I had reached 700 without even knowing it back in 2016 when the American Birding Association added Hawaii to the official “ABA Area.” We’d taken the kids on a vacation to Maui, the Big Island, and Oahu in 2000, before Hawaiian birds were countable in the ABA Area, though they were on my “World List.” So my hitting 700 for the ABA Area was anticlimactic.
I’m very happy that Hawaii was added to the ABA Area—more endangered birds live in that one state than in all the other states combined, and supporting conservation of Hawaiian birds is every American birder’s responsibility. But I couldn’t help but wonder what number my list would be at under the old rules. eBird provides all kinds of listing data for birders, and when I noticed they kept track of our “ABA Continental List,” I saw that mine was at 695. Oh, dear—I could feel that old urgency taking over again.
Russ and I go to Florida a lot because our son lives in Orlando, and we’ve spent a lot of time in the Everglades and some time in the Keys, but we shy away from driving anywhere near Miami, where quite a few exotic species are established and “countable.” I was still missing Burrowing Owl for my Florida list and a handful of native species for my life list, so a single birding tour of South Florida with a guide who knew the area well (and would do all the driving) could quite likely get my list up to 700.

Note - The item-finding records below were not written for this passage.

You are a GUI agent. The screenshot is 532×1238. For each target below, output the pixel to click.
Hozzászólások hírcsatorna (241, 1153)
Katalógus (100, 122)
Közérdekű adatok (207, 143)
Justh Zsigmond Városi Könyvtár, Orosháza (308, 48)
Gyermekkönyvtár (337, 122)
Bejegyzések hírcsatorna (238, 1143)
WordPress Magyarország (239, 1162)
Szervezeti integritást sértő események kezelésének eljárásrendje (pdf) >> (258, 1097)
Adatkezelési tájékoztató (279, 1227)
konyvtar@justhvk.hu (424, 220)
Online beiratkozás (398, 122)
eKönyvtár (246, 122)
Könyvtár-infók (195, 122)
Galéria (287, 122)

So to South Florida I went in 2023. Even though most of my potential lifers were exotics, I hoped against hope that the milestone bird would be a native species. But on April 25, a Mitred Parakeet (native to South America) seen in the extremely unnatural habitat of the Biltmore Hotel golf course was the one. One woman in our group, Sara Bettencourt, was working on the exact same goal, and oddly enough, she hit 700 with the same bird at the same moment that I did!
Fortunately, that was not the last lifer of the trip because just a few months later, the American Ornithological Society lumped two species on my list—the Cordilleran and Pacific-slope Flycatchers—into a single species, the Western Flycatcher, bumping Mitred Parakeet down to #699 and making the Smooth-billed Ani #700.

As of this moment, eBird is saying my ABA Continental List is 704. The added four are a flamingo on October 11, 2023 with Russ and our son, who was the one who picked it out; a Fieldfare in Ashland, Wisconsin on February 21, 2024; and Red Junglefowl and Orange-winged Amazon in Florida last April. (Chickens have been established in Key West for decades but had just become “countable.”) I don’t like those two being at the top of my list because, like the Mitred Parakeet, they’re both introduced rather than native.
According to eBird, my World Life List is at 2,211. Since I reached 1,000 a quarter century ago, I haven’t paid much attention to that number, so I really think I’m done with numbers. I know I’ve said that before, but really, of all those 2,211 species I’ve seen, the single most important was #1, the Black-capped Chickadee who got the ball rolling on March 2, 1975 in Baker Woodlot at Michigan State. So when Russ and I went back there on March 2, 2025 for my 50th anniversary of birding, we really did bring my listing—well, my keeping track of the numbers—full circle.
Just realizing how much fun your adventures with birds was also fun for your family!!